A sua obra marcou-me profundamente, enquanto estudante da licenciatura em Estudos Portugueses na Faculdade de Letras da Universidade do Porto, e as páginas de reflexão presentes nos seus ensaios foram, muitas vezes, a minha companhia das longas viagens de comboio imersas na nostalgia ecoada pela visão, à janela, do rio Douro.
Não esquecerei esses momentos em que, enquanto aluno, travei profícuos diálogos com Lourenço, o leitor atento de Pessoa, que me propôs uma viagem inesquecível no universo dos heterónimos, sempre com uma dose aguda de ironia e de sagacidade intelectual. De facto, ele (re)inventou o poeta que lia apaixonadamente, transmitindo-me por osmose essa mesma paixão, e fez-me construir os meus próprios “labirintos da saudade”.
Hoje, enquanto portugueses, os nossos próprios “labirintos da saudade” estão em permanente construção, mas estou convicto de que o pensamento humanístico de alta craveira, como o que nos é deixado, nunca morrerá.

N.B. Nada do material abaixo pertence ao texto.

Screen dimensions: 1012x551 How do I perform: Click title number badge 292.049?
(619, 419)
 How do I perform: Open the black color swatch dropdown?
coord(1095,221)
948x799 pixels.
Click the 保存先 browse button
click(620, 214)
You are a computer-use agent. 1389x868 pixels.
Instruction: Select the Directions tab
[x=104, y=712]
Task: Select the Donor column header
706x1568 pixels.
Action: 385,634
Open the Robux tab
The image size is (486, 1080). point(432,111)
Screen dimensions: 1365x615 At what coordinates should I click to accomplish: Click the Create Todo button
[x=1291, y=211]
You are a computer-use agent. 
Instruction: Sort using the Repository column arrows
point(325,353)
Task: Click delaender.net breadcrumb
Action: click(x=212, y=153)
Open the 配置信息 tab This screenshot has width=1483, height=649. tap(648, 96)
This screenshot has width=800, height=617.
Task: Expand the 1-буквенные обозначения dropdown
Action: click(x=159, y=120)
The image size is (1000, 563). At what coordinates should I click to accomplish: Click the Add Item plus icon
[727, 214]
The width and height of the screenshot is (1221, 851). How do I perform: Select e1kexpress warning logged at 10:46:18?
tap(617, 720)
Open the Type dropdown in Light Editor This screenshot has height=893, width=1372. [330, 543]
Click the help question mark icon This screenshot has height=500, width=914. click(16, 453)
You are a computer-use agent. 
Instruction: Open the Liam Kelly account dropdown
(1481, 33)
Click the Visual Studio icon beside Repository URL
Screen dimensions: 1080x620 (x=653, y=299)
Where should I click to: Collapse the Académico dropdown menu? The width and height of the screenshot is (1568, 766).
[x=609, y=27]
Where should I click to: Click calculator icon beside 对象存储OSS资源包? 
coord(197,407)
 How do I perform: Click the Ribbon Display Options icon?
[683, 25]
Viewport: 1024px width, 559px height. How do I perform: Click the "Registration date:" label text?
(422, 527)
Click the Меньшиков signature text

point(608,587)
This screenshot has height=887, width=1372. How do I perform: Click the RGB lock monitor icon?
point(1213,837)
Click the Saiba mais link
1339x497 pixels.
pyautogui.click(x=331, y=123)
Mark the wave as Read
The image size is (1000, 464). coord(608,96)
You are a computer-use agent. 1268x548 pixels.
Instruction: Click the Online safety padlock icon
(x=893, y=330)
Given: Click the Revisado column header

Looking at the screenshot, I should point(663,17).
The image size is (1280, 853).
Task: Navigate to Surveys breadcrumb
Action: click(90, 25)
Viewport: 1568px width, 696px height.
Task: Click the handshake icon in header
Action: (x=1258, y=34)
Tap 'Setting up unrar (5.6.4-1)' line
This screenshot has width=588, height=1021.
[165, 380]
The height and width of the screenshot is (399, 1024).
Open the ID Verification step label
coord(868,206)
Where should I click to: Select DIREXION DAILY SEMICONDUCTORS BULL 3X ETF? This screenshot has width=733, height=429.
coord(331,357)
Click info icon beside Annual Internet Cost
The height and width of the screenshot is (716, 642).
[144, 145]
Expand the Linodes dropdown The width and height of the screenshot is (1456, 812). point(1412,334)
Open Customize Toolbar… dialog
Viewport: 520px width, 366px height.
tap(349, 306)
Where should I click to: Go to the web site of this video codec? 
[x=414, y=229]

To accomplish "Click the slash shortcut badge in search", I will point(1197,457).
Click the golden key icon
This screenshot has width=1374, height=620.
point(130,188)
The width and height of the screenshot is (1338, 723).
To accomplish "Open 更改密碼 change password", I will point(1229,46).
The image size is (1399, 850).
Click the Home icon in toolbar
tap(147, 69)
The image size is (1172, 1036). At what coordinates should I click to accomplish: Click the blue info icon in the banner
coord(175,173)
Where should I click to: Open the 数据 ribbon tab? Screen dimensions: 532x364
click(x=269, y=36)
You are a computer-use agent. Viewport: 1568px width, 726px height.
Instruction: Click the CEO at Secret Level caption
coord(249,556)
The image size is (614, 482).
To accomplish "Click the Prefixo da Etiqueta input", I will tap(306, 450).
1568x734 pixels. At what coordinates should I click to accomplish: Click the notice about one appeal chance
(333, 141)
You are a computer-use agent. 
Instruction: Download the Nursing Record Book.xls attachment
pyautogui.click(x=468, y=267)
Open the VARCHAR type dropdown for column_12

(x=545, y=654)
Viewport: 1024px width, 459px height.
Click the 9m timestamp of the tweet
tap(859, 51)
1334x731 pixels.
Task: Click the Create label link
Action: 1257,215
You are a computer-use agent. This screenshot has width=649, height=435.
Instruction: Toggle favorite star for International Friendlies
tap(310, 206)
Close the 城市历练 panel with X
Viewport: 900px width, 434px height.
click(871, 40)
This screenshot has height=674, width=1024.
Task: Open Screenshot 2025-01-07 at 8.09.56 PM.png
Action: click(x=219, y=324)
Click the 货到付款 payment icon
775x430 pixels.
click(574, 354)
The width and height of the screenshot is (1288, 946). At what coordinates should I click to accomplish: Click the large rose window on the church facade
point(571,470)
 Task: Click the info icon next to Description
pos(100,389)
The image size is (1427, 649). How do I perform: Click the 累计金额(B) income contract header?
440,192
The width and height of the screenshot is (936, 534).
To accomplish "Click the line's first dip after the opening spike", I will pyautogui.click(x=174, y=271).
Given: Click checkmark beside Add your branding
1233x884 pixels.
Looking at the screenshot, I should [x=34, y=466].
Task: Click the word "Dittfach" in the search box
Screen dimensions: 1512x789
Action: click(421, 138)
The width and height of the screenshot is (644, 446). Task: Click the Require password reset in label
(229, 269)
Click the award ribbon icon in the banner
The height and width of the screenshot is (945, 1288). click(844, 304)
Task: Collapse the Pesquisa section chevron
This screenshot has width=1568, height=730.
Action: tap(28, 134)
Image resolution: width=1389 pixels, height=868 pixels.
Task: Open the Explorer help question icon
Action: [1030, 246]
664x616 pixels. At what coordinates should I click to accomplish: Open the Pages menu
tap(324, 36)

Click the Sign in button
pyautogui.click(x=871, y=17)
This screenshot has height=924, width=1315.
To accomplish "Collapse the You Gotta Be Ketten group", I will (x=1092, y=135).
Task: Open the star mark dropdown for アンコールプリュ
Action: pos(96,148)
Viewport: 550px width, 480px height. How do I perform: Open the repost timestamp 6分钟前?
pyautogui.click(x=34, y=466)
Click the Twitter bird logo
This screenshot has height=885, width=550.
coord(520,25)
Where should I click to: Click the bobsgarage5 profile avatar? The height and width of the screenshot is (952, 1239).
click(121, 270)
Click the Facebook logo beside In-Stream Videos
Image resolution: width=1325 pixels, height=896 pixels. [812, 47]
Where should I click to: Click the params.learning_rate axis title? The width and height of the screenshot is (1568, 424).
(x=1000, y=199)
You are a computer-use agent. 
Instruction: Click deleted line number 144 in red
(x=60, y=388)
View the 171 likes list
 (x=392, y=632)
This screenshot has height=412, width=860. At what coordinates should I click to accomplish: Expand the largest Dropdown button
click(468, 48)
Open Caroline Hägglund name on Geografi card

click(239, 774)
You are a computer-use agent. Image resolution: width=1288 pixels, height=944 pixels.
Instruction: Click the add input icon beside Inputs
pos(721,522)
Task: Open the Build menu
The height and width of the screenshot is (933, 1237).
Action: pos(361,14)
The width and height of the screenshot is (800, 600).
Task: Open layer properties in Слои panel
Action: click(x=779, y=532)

O seu falecimento na madrugada do dia 1 de Dezembro retoma uma profecia curiosa. Afinal, o homem que dedicou a vida a pensar Portugal partiu no dia em que se celebra a restauração da Independência, muito perto também do aniversário da morte de Pessoa. “No tempo em que festejavam o dia dos meus anos / Eu era feliz e ninguém estava morto”, escrevia Álvaro de Campos, num verso que corporiza o vazio causado por este desaparecimento físico. E assim serão os sucessivos aniversários de releitura das palavras de Eduardo Lourenço, numa obra que não esmorecerá face às traições do esquecimento colectivo.
O conhecimento aprofundado de Eduardo Lourenço da língua materna e do património cultural e civilizacional escrito tornam-no um vulto português com representatividade universal. A sua visão sistemática de Portugal e da Europa concedem-lhe o título de ensaísta mais marcante das últimas décadas, designação que lhe é atribuída com justiça.
Ainda em Abril, confrontado com o falecimento do meu pai, mergulhei nas palavras do filósofo a propósito da “tragédia adiada que a vida é”. É nessa relação com cada um de nós que a sua obra poderá perdurar eternamente. A vida é tão precária, só o pensamento nos salva.